**To do**
Reproduce each of the following records verbatim, line for line, with no changes.

**Dataset content**
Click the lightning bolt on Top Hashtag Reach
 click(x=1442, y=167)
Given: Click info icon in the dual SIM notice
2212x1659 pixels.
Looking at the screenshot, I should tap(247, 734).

**Solution to the problem**
Click the lightning bolt on Top Hashtag Reach
 click(x=1442, y=167)
Given: Click info icon in the dual SIM notice
2212x1659 pixels.
Looking at the screenshot, I should tap(247, 734).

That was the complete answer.